Ellen came around the corner of the house wheeling the cleaning supplies in a red wagon. The wagon was one of Duke's favorite things, he would sit in it and let the children pull him all around the huge yard that surrounded their country house. He would let Ellen dress him up in all sorts of ridiculous outfits; bonnets tied to his head, tutu's wrapped around his midsection, every conceivable indignity patiently suffered as long as she would pull him in the wagon.
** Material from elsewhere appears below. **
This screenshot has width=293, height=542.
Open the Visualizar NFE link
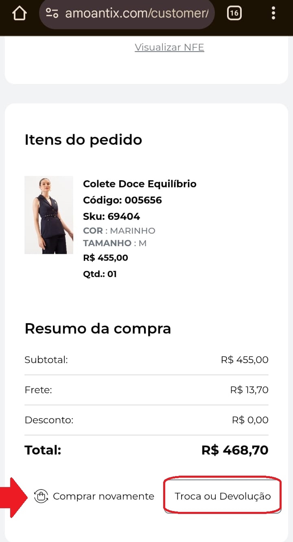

Then my father would get hold of him, wrapping bandages around imaginary wounds and pulling him in the wagon, pretending Duke was a soldier trapped behind enemy lines, my father the hero who'd been sent to rescue him. Whatever the scenario, Duke played along, just happy to be chauffeured for a while.

The sleeping dog sprang to life when he heard the rusty wagon wheels squeaking toward the front porch that afternoon. He bounded down the front steps and wagged his tail expectantly at Ellen in her summer dress and the funny hat she liked to wear. My father followed down the steps and took the handle from his sister, "Let me pull him," he said to her.
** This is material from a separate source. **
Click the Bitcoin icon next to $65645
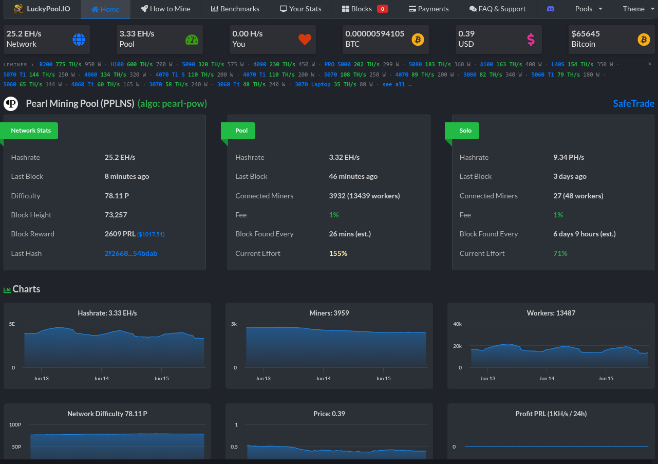(644, 40)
"All right, go ahead," she answered, "I'll walk back here and keep Duke steady when we get to the hill." With that Duke clamored up into the wagon and they were on their way.

The creek was a half mile walk from the house, down a dirt path that meandered through the woods. Just above the creek the path widened out and became a long, steep, rock strewn hill that ended at the shallow water. When they reached the top of the hill my father had a brilliant idea.

"Scootch back a little, Duke," he said as he swung the wagon's handle up toward the sky, "I'm gonna ride with you down the hill." My father pushed Duke to the back of the wagon with the soap, sponge and towels, and then he climbed into the front.

"Jimmy what are you doing?" Ellen asked with alarm, though it was all too apparent what he was planning to do.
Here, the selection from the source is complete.